-------- DATA TO PROCESS --------

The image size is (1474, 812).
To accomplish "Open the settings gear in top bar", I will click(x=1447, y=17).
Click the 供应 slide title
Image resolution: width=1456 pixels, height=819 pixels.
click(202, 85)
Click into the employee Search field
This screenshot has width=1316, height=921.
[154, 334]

--------

■ PROBLEM DESCRIPTION ■
Every record above should be output exactly.

■ EXERCISE OUTPUT ■
The image size is (1474, 812).
To accomplish "Open the settings gear in top bar", I will click(x=1447, y=17).
Click the 供应 slide title
Image resolution: width=1456 pixels, height=819 pixels.
click(202, 85)
Click into the employee Search field
This screenshot has width=1316, height=921.
[154, 334]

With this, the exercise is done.